Bolshov recalled that her eight-year-old daughter recently asked if it was safe for St. Nicholas – the Ukrainian version of Santa – to travel to Ukraine and give gifts to children there.

“She was worried about whether or not Saint Nicholas would visit Ukraine because the Russians are bombing and flying a lot of rockets,” she says.

Ukrainian men between the ages of 18 and 60 have been banned from leaving the country since Russia invaded. As a result, many newcomers arriving in Canada are women and children, separated from male family members.

Toronto’s St. Demetrius Ukrainian Orthodox Church hopes to help newcomers to Ukraine celebrate the season by hosting them for an Orthodox Christmas Eve dinner.

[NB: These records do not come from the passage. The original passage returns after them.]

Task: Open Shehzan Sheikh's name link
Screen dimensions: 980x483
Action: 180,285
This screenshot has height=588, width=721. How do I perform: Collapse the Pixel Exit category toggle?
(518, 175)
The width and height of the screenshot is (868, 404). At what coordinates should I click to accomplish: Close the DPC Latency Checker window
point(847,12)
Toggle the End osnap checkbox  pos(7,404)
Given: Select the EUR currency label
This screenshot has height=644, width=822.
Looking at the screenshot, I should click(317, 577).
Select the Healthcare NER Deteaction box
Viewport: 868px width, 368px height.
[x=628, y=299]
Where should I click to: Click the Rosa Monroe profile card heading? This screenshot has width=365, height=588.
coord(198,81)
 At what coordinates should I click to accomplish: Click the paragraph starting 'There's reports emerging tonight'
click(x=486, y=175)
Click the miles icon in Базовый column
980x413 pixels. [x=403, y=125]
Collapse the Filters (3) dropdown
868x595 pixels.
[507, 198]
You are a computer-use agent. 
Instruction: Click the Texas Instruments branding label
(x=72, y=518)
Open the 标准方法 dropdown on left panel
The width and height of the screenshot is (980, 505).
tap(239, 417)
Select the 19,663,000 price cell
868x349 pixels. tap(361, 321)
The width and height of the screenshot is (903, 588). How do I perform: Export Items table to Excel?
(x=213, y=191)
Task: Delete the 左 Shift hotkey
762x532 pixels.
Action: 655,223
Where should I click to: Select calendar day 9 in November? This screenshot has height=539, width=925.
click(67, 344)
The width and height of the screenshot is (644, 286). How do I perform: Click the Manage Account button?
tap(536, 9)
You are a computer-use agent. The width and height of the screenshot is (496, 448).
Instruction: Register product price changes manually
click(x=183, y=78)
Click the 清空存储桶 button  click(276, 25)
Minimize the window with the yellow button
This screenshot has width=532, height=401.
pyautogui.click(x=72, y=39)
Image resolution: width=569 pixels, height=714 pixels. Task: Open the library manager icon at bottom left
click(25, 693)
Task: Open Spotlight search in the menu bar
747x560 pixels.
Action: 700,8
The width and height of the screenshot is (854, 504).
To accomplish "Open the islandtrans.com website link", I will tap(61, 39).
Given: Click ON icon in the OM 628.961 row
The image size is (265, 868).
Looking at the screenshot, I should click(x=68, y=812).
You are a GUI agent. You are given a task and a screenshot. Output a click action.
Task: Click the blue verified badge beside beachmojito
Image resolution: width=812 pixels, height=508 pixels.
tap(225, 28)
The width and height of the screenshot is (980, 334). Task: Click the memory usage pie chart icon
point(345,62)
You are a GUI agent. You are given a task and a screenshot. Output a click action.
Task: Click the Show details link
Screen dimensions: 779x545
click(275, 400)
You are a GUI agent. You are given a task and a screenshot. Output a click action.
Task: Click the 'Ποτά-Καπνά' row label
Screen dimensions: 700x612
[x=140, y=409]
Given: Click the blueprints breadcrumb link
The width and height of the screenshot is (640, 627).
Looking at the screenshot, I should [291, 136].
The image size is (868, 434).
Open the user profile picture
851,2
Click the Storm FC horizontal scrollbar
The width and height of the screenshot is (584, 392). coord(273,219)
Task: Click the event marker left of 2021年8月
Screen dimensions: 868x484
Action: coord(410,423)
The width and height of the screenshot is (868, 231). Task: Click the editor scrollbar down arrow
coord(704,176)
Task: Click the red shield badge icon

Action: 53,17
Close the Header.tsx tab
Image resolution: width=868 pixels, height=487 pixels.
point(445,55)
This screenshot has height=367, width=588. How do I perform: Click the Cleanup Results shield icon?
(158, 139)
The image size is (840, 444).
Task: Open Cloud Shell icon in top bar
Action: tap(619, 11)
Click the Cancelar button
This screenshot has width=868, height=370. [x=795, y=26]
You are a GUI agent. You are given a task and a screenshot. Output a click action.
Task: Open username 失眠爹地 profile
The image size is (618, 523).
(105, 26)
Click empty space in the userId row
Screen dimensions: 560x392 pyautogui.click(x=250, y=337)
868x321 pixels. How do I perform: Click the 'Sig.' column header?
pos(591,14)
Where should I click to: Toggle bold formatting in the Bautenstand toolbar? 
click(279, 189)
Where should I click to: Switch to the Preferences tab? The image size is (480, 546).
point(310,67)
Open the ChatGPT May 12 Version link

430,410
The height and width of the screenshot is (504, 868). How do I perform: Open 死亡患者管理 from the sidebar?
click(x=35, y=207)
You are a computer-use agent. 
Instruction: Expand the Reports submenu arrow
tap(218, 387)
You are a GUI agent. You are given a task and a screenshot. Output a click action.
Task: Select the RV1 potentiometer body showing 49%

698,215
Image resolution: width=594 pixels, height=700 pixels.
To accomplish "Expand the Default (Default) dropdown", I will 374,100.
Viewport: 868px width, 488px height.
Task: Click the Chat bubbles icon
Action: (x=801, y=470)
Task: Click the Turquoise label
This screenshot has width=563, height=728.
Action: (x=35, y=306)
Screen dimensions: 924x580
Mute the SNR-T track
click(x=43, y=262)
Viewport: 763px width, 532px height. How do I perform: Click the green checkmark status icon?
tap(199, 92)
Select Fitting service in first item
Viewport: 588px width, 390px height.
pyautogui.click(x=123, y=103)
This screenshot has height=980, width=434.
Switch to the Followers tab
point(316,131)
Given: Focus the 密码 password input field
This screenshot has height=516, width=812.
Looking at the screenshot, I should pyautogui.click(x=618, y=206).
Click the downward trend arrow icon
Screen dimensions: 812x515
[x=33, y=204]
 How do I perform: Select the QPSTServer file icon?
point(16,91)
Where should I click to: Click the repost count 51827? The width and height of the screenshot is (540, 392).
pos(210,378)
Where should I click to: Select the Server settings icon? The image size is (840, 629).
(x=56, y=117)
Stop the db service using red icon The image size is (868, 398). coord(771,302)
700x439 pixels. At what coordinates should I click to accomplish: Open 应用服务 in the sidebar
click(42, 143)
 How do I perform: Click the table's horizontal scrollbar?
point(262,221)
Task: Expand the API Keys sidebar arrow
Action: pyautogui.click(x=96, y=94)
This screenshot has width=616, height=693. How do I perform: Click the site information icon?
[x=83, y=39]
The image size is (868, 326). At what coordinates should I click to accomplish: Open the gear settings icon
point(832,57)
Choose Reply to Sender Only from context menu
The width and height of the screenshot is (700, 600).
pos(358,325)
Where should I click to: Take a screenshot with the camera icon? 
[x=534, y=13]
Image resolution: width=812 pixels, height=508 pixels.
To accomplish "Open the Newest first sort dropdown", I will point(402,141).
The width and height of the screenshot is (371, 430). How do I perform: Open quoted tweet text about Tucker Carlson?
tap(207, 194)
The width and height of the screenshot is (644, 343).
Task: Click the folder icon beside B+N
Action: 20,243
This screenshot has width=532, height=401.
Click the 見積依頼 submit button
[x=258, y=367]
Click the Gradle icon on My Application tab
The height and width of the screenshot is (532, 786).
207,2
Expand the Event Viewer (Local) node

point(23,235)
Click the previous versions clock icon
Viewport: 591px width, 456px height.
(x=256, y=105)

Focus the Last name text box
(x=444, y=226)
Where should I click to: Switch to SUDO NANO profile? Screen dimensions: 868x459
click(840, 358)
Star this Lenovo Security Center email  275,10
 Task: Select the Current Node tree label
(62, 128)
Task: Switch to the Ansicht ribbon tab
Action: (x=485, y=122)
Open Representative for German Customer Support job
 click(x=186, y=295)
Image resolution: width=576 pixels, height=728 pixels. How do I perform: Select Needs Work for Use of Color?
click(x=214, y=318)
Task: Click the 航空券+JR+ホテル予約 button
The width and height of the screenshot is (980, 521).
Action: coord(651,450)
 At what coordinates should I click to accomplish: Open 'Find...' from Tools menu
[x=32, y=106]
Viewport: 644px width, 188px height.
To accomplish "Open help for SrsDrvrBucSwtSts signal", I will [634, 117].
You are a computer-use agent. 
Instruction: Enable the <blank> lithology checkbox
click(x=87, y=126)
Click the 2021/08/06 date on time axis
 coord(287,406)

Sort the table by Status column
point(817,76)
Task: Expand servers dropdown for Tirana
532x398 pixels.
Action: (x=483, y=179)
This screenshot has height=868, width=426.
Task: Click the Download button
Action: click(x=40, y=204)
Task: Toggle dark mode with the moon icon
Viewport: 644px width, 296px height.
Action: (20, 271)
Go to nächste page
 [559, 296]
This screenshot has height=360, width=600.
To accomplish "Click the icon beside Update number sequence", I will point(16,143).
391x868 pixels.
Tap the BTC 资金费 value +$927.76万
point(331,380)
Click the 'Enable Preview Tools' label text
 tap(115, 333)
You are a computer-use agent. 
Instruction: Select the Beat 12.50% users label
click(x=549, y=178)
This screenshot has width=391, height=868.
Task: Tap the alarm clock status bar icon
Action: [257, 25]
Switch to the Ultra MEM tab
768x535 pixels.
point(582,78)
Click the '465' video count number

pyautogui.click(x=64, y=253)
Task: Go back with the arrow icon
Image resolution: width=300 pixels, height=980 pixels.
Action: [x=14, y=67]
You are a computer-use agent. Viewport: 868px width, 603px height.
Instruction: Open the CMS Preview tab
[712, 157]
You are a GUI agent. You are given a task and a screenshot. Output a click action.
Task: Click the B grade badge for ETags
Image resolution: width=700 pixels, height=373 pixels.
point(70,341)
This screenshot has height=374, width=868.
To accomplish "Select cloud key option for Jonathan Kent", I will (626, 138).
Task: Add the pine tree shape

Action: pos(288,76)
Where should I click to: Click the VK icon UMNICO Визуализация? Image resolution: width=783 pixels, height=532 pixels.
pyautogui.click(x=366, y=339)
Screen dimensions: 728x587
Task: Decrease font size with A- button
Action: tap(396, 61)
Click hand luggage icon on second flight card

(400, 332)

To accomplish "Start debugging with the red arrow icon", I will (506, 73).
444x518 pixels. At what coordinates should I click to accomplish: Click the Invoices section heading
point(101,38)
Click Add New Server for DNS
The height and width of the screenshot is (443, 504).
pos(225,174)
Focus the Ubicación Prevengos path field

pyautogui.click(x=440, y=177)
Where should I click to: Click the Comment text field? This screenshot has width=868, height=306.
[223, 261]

Darcia Moskaluk-Rutkay, the church’s vice president, says the plan is to serve sviat vechir, 12 meatless dishes that Orthodox Ukrainians prepare for Christmas Eve dinner “so they know they won’t be forgotten.”

Moskaluk-Rutkay says many newly arriving families may not be able to afford to prepare the dishes or know where to get the spices and other needed ingredients, so the church steps in to serve the food.

Born in Canada to Ukrainian parents, Moskaluk-Rutkay says her family has kept their traditions alive for decades and she wants to help others do the same.

“We, as old Ukrainian Canadian immigrants, brought that to Canada and we kept it,” says Moshaluk-Rutkay, who is also president of the Ukrainian Women’s Association of Canada.

“The occupiers are trying to destroy our traditions and it is so important to uphold our tradition so that it continues and so that the occupiers do not win in this regard.”